▸ **PASSAGE SHOWN**
• • • • • • •

Thanks for your sharing, eugr. I only can run max-model-len as 8192 with one spark. If I disable both image and video, max-model-len can go up to 24.5K. Can I know how many sparks you use for GLM 4.6V test here?

I’m running on two Sparks. On a single Spark you will need something like cyankiwi/GLM-4.6V-AWQ-4bit - it should fit just fine even with 128K context, as the weights are ~64GB.

To fit double context in FP8 version, you can use --kv-cache-dtype fp8 to quantize k_v cache if needed.

what am I getting wrong about quantization of GLM4.6V?

I am running the 8bit quant of unsloth/GLM-4.6V-GGUF (114GB) on one DGX-Spark.

./llama.cpp/build/bin/llama-server
-m GLM-4.6-V-FP8_GGUF/GLM-4.6V-Q8_0-00001-of-00003.gguf
–mmproj GLM-4.6-V-FP8_GGUF/mmproj-F16.gguf
–host 0.0.0.0
–port 8001
-c 15000
-a glm-4.6-V
-ngl 999
–cache-ram 0
-np 1
–temp 0.1
–top-k 20
–top-p 0.9
–min-p 0.05

Isn’t it the same precision as yours, eugr? It is slow and takes 98% of RAM (126GB), but it works for my case on a single DGX Spark.

Is it a lower precision as yours?

No, it’s not the same, this one is int8, the one I ran was fp8. Slightly lower precision, but not very significant difference, I believe. FP8 can be more efficient on Spark due to native FP8 support though.

• • • • • • •

▸ **WRITTEN PROBLEM**
In the forum thread above, about how large are the weights of the 4-bit AWQ model suggested for a single Spark?

▸ **INFORMATION PROVIDED**
• • • • • • •

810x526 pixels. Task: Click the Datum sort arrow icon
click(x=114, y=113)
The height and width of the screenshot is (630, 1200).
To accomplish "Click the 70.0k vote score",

• • • • • • •

▸ **EXERCISE RESULT**
About 64GB.